In [1]:
from gomoku.gomoku_env import GomokuEnv
import random
import math

class TreeNode:
    def __init__(self, env: GomokuEnv):
        self.env = env
        self.visits = 0
        self.wins = 0
        self.children = {}
        self.parent = None

    def add_child(self, action, child_node):
        child_node.parent = self
        self.children[action] = child_node

    def update(self, result):
        self.visits += 1
        if result == self.env.current_player:
            self.wins += 1
    
    def is_fully_expanded(self):
        """
        Check if the node is fully expanded, meaning all possible actions from this state have been explored.
        
        :return: True if fully expanded, False otherwise.
        """
        # This method should implement the logic to check if all children
        # of this node have been created.
        return len(self.children) == len(self.env.get_valid_actions())

*Data section:*

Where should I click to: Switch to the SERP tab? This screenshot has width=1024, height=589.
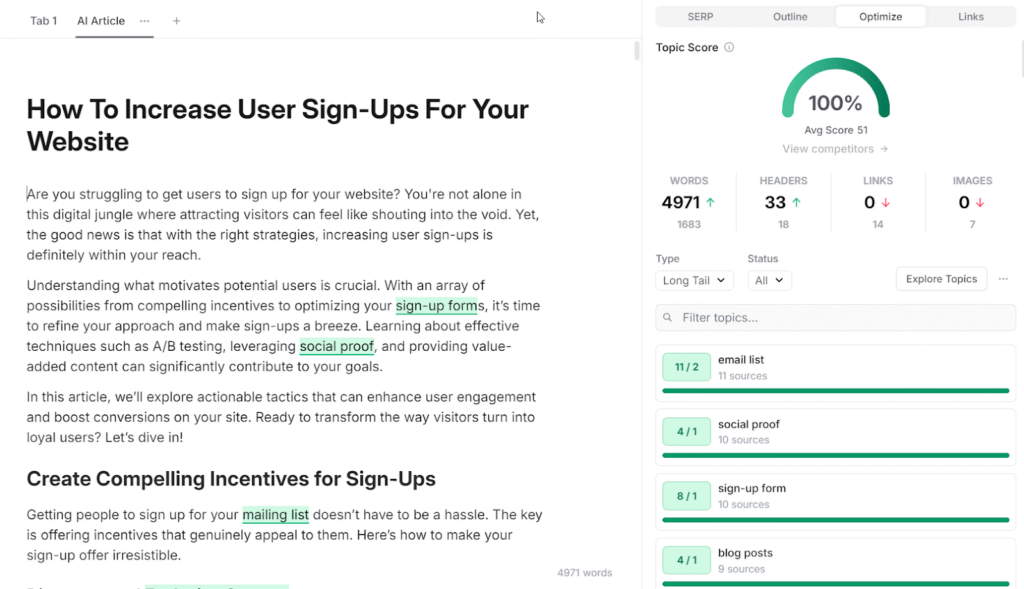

*Parts of the exercise:*
**a)** In the Gomoku tree-node code, when does `is_fully_expanded` return True?
**b)** Can you reproduce the Gomoku tree-node code word for word, from "Check if the" to "have been created."?
**c)** Extend the Gomoku tree-node code past its last line.

*Answers per task:*
**a)** When the number of children equals the number of valid actions in the environment.

**b)**
Check if the node is fully expanded, meaning all possible actions from this state have been explored.
        
        :return: True if fully expanded, False otherwise.
        """
        # This method should implement the logic to check if all children
        # of this node have been created.

**c)**
In [2]:
from numpy import choose


class MCTS:
    def __init__(self, strategy, c=1.41):
        self.stratey = strategy
        self.c = c  # Exploration constant for UCT

        self.root = None  # The root node of the MCTS tree

    def run(self, env, iterations):
        """action = 
        Run the Monte Carlo Tree Search algorithm for a given number of iterations.

        :param state: The initial state of the game.
        :param iterations: The number of iterations to run the MCTS.
        :return: The best action to take from the current state.
        """
        self.root = TreeNode(env.clone())  # Initialize the root node with the environment state
        for _ in range(iterations):
            # Select a node in the tree
            node = self._select(self.root)
            
            # If the node is not fully expanded, expand it
            if not node.env._is_terminal() and not node.is_fully_expanded():
                node = self._expansion(node)
            
            # Simulate a random game from the current state
            result = self._simulate(node)
            
            # Backpropagate the result up the tree
            self._backpropagation(node, result)
        
        return self._best_action(self.root)
    
    def _select(self, root: TreeNode):
        """
        Select a node in the tree based on the UCT (Upper Confidence Bound for Trees) algorithm.
        
        :param state: The current state of the game.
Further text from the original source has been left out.